Harry froze. “Pardon?” he asked when he could speak. He hoped he would sound offended, not panicked.

Oh, God, someone noticed. What happens if they tell Ginny? What happens if she asks? What will I tell her when—

Harry fought the questions away. That hadn’t happened yet, and probably wouldn’t ever. He said evenly, “I would have thought the solution was to partner me with my wife, Auror.”

“Oh, no one questions your passion for her.” Wellington waved her hand, leaving Harry to breathe easily once again. “But in day-to-day life, one can’t miss it. You don’t pay as much attention as you should. You do certain things flawlessly, but like an automaton. Meanwhile, Malfoy is bored by the competition that we hand him. We think that you would be stirred by being partnered with him, driven, and he would find a person who would not bore him.”

Harry could see the logic. But he still thought it was faulty.

“That also sounds as if we could destroy each other, Auror, with all due respect,” he said firmly.

“I know,” Wellington said. “But we have chosen to take the risk. As I said, at the end of a year, if the partnership isn’t working, then we can make another choice and transfer you.”

Harry relaxed. He thought he could survive a year. Although, he did have to ask…

“What happens if Auror Malfoy tries to kill me before then?” he asked.

Wellington gave him a small smile. “If you have proof, then Auror Malfoy would be arrested, and of course the partnership would be dissolved,” she said. “We do not tolerate our Aurors attacking each other, no matter the personal dispute or insult.”

The warning in her eyes made Harry nod. He was protected against the worst Malfoy could do to him, and in the meanwhile, he would have to trust to the armor of his indifference to protect him from smaller dangers.

He was worried when he went home, though, for two reasons.
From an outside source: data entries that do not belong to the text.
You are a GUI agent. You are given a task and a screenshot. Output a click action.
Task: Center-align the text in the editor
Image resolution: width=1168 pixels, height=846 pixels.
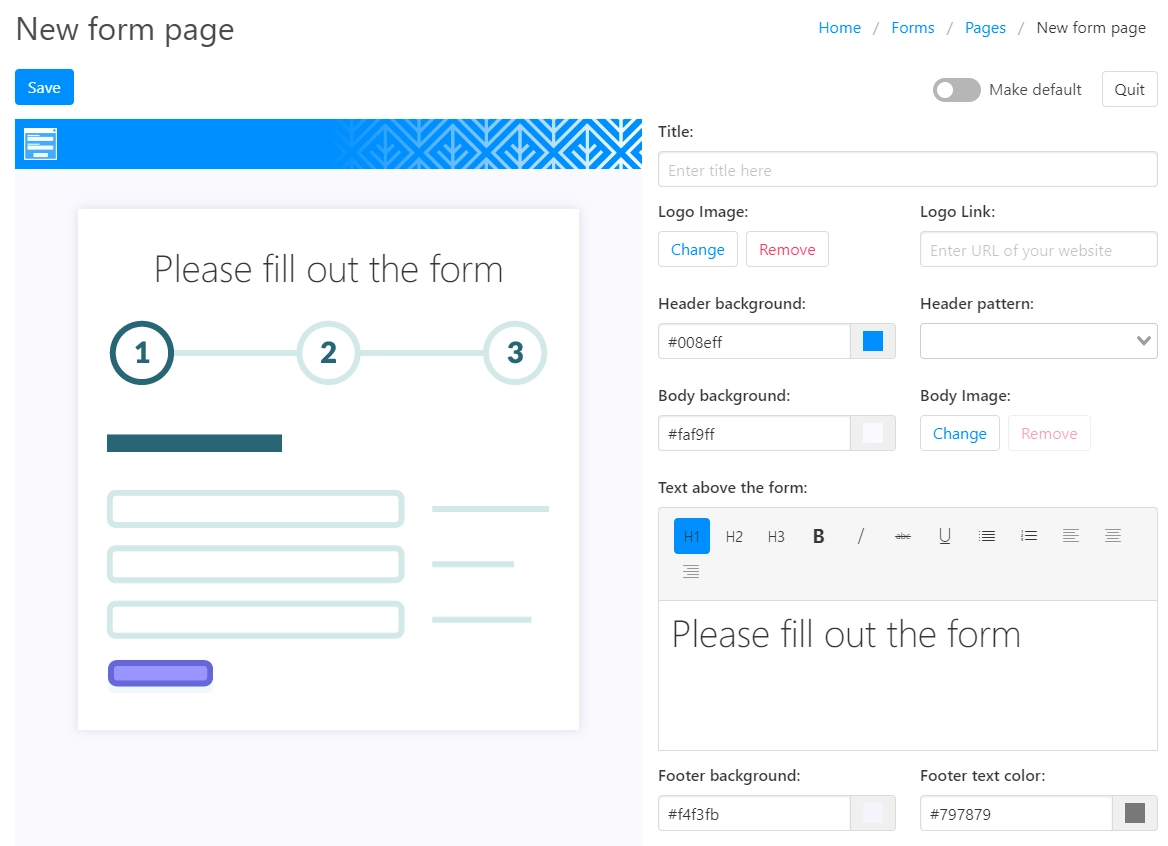(x=1112, y=536)
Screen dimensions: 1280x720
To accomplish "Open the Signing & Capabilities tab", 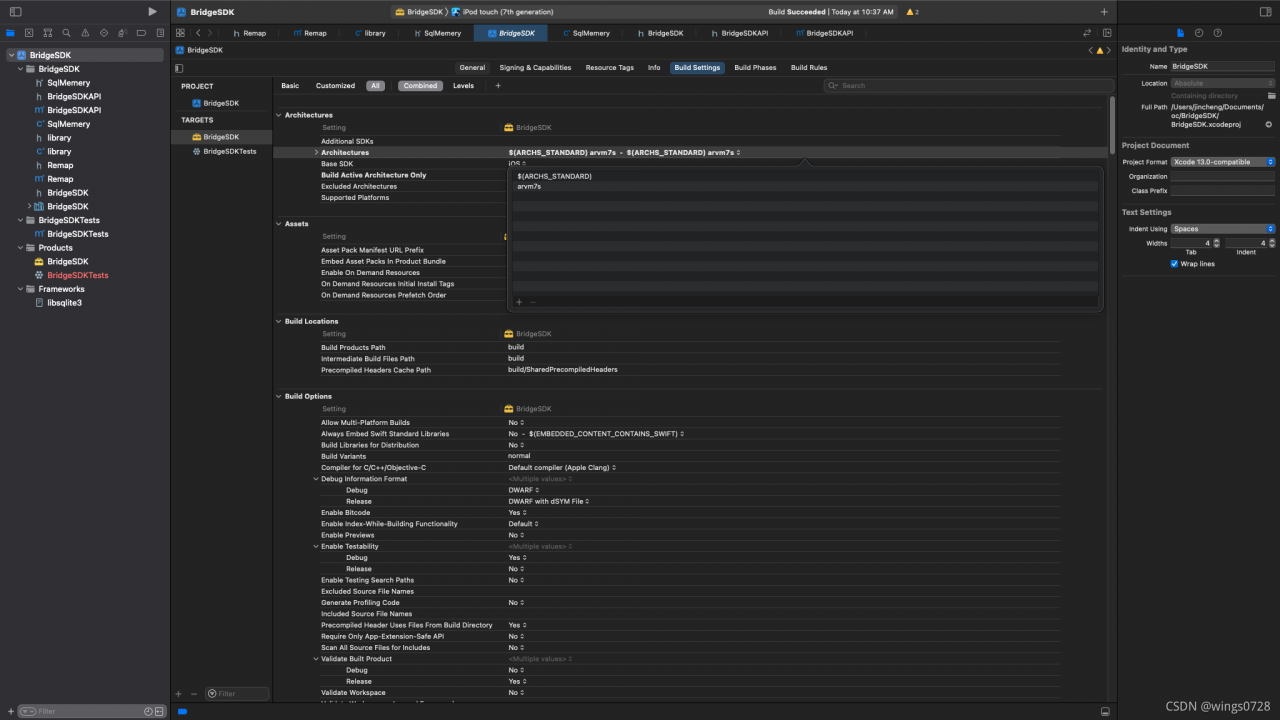I will [x=535, y=68].
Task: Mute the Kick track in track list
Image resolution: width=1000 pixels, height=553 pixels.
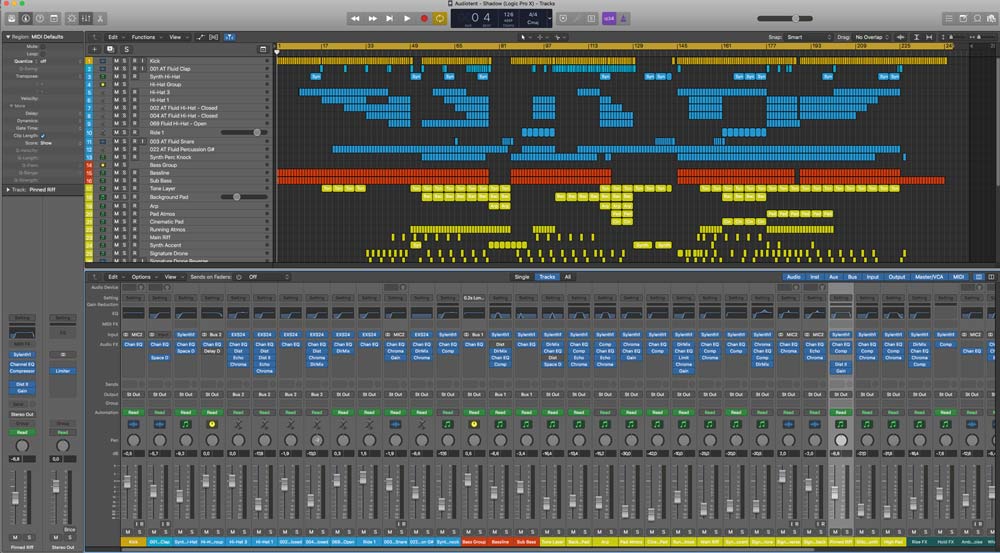Action: coord(116,60)
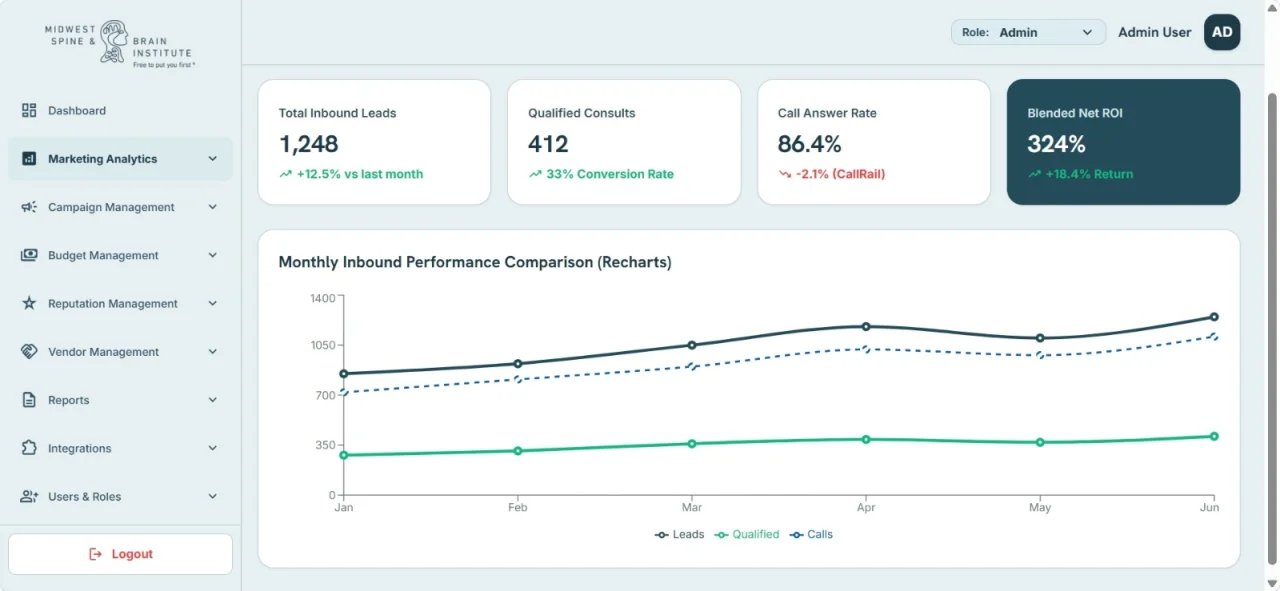Click the Vendor Management handshake icon
Screen dimensions: 1280x591
click(29, 352)
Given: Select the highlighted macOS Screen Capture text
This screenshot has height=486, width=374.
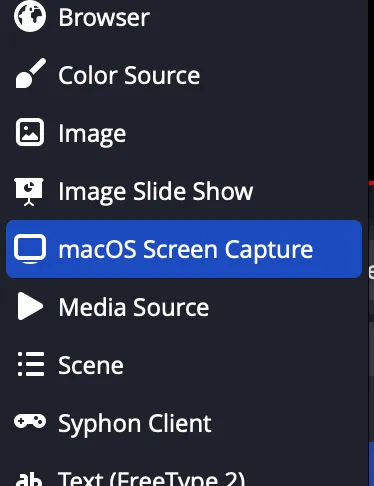Looking at the screenshot, I should click(186, 250).
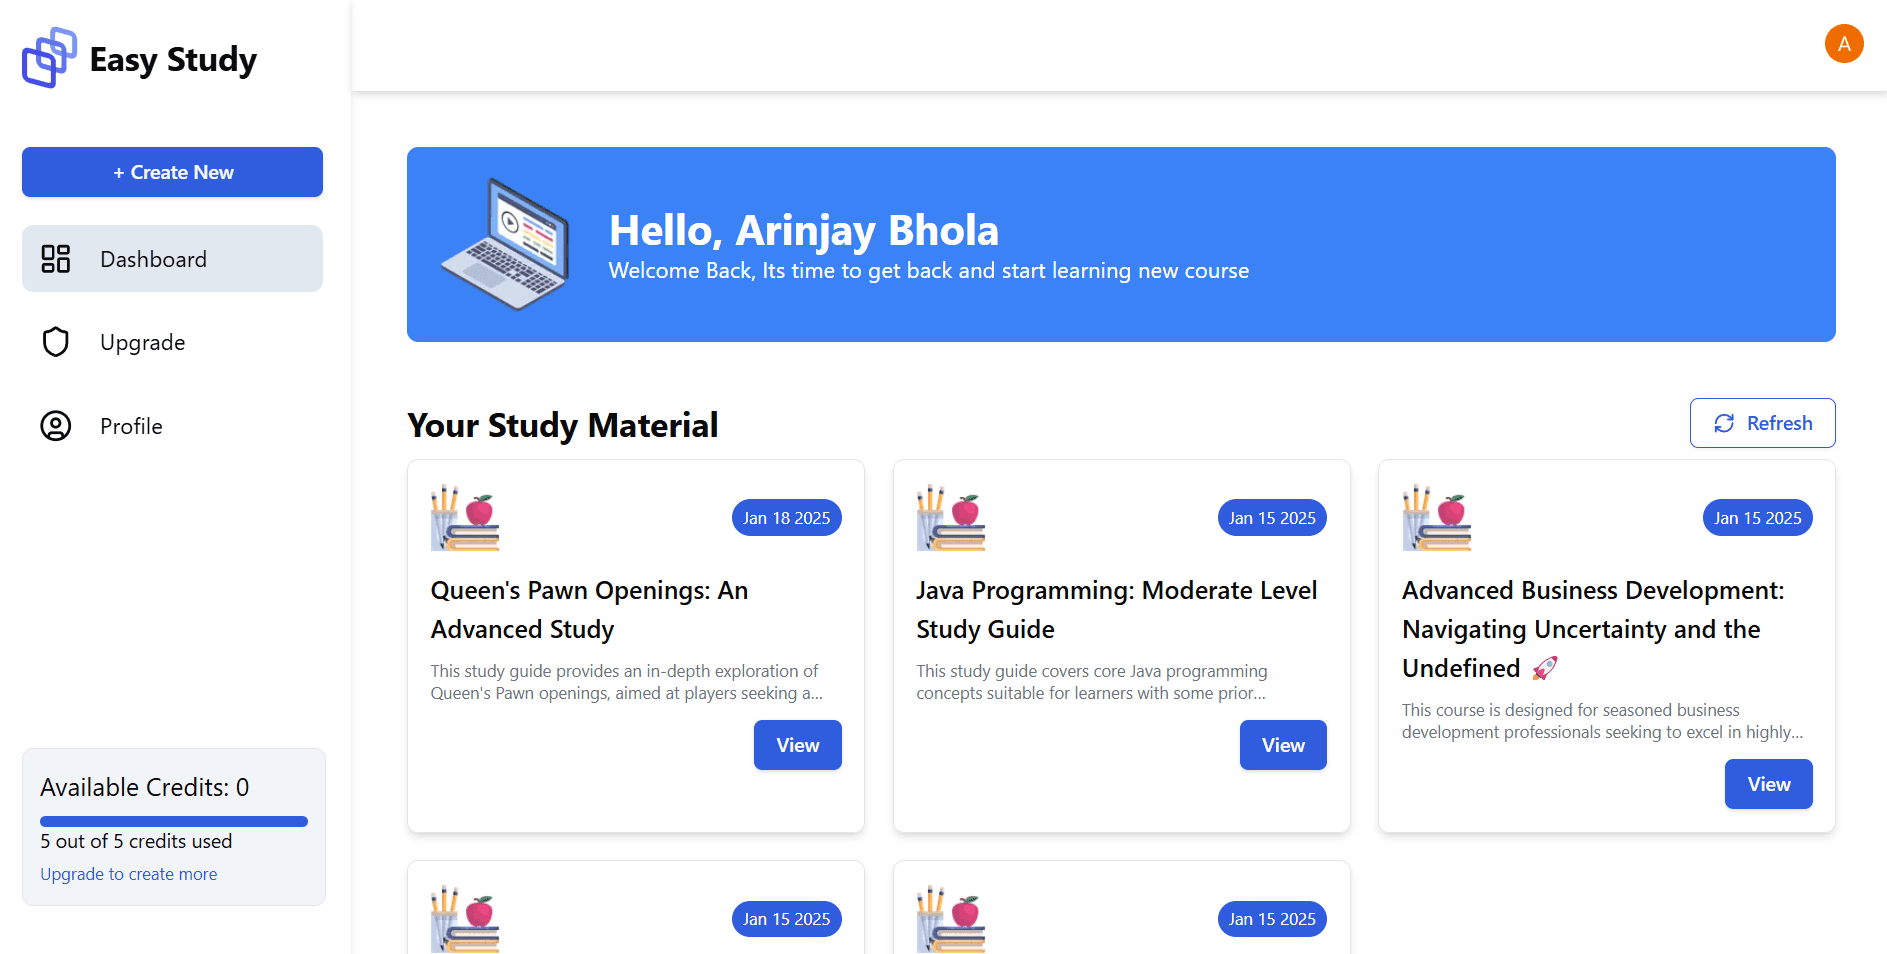Click the Easy Study logo icon
Viewport: 1887px width, 954px height.
[49, 58]
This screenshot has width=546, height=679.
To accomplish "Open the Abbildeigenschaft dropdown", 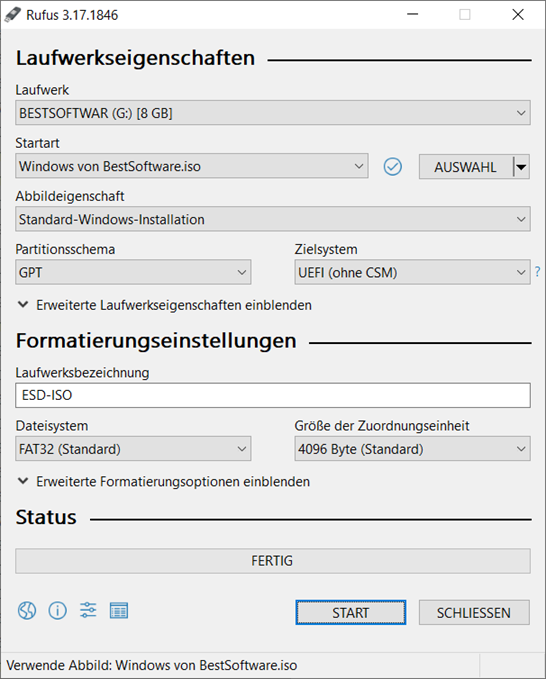I will (273, 219).
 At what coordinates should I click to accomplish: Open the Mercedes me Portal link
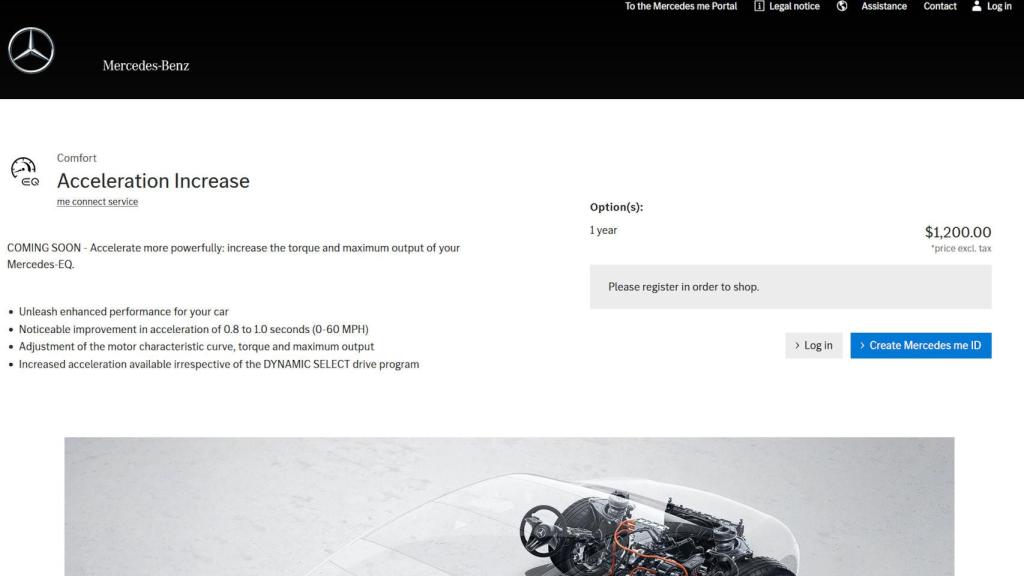coord(680,6)
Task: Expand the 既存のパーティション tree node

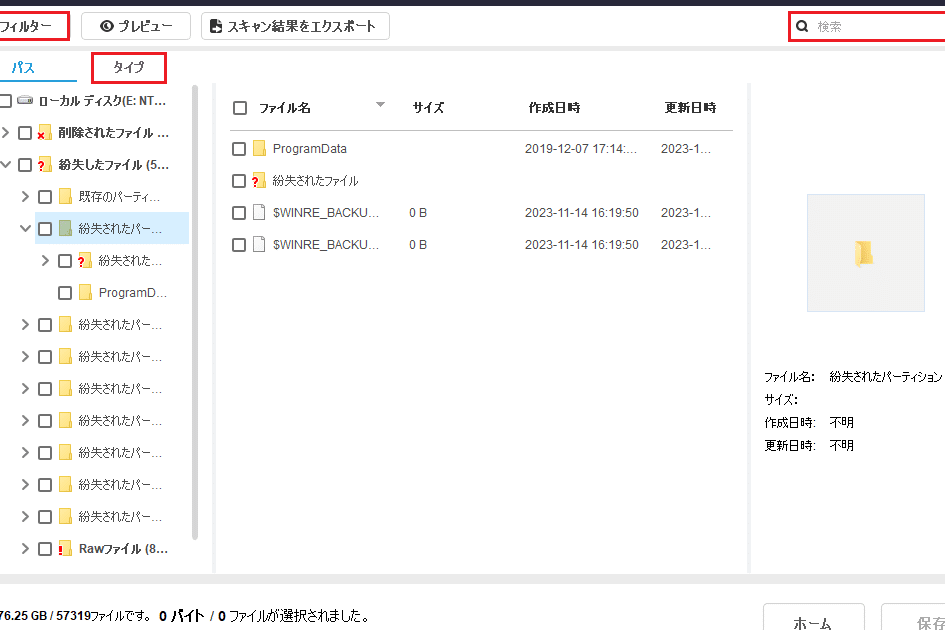Action: tap(26, 197)
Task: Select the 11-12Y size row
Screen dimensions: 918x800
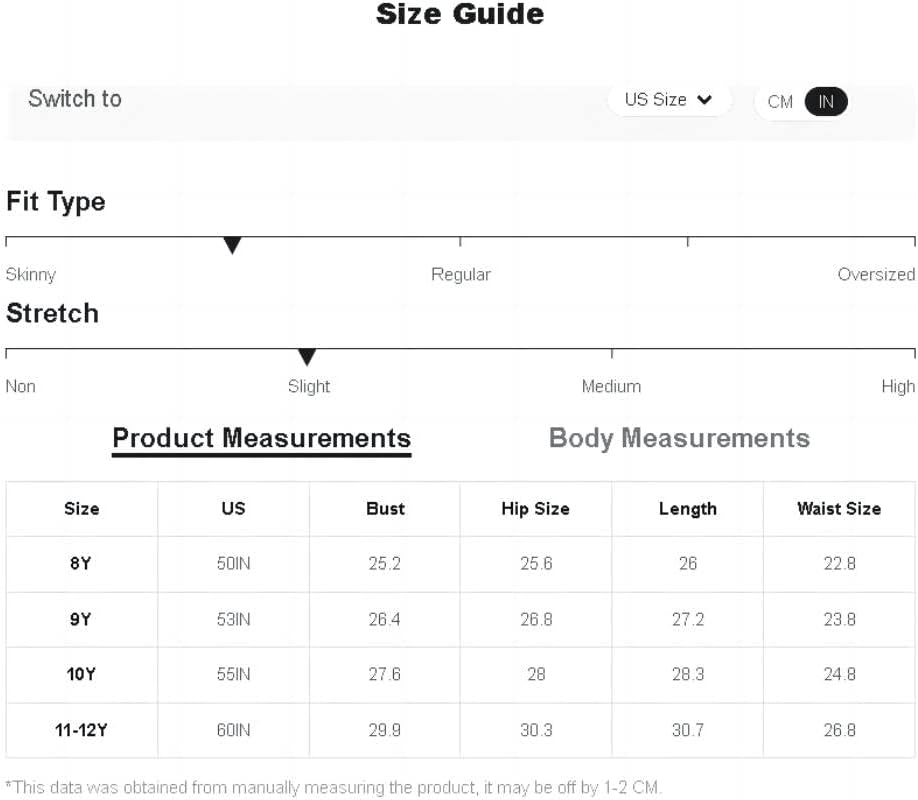Action: tap(460, 730)
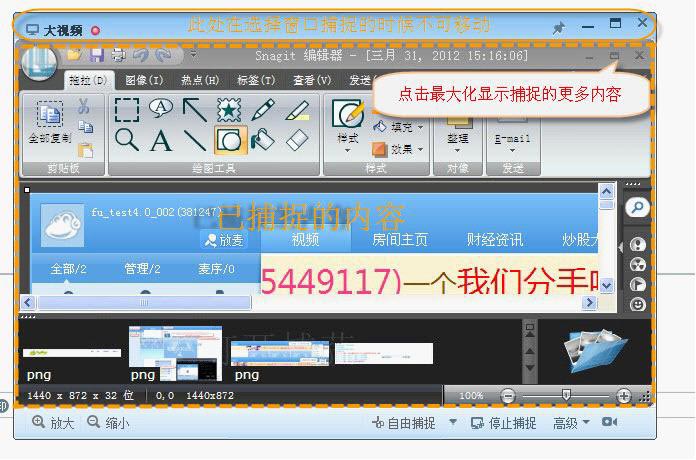Switch to the 图像(I) ribbon tab
This screenshot has height=460, width=696.
pos(144,80)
First, an anxious Ginny would be waiting for him, and he didn’t think she would be satisfied by Wellington’s explanation.

Second, he still had no idea why the mere mention of working with Malfoy had infuriated him so much.

*

“But there must be something you can do.”

Harry put his arms around Ginny and held her close, murmuring into her hair. They were in the big drawing room that had been the main attraction for Harry when they bought this house. He liked the motion of a chamber as big as the Gryffindor common room, with places for lots of chairs and tables and couches and a huge fireplace that made them feel warm just coming in.

He knew he was thinking about the room to avoid thinking about Ginny. He would have to stop that.

“I’ve tried,” he said, while he thought about the fact that she had said “something you can do” and not “something we can do.” “I went to talk to Wellington. She said that they chose Malfoy for my partner because they think we complement each other.”

“What?” Ginny stepped away from him, the flush in her cheeks sudden and high. “That’s ridiculous. We complement each other.”

No, we don’t. I’m there, and you lean on me, and I let you.

It wasn’t a new thought, but it was shocking, when Ginny was so upset. Harry bit hard at his lips, shook his head at himself, and firmed his embrace. “I know. I told her Malfoy and I would probably kill each other.”

“And that didn’t convince her?” Ginny frowned and plucked at his robe. “I don’t understand. You’re important.”

And so are you, and so’s Malfoy, and all the other Aurors, Harry thought, but he knew Ginny wouldn’t see it that way.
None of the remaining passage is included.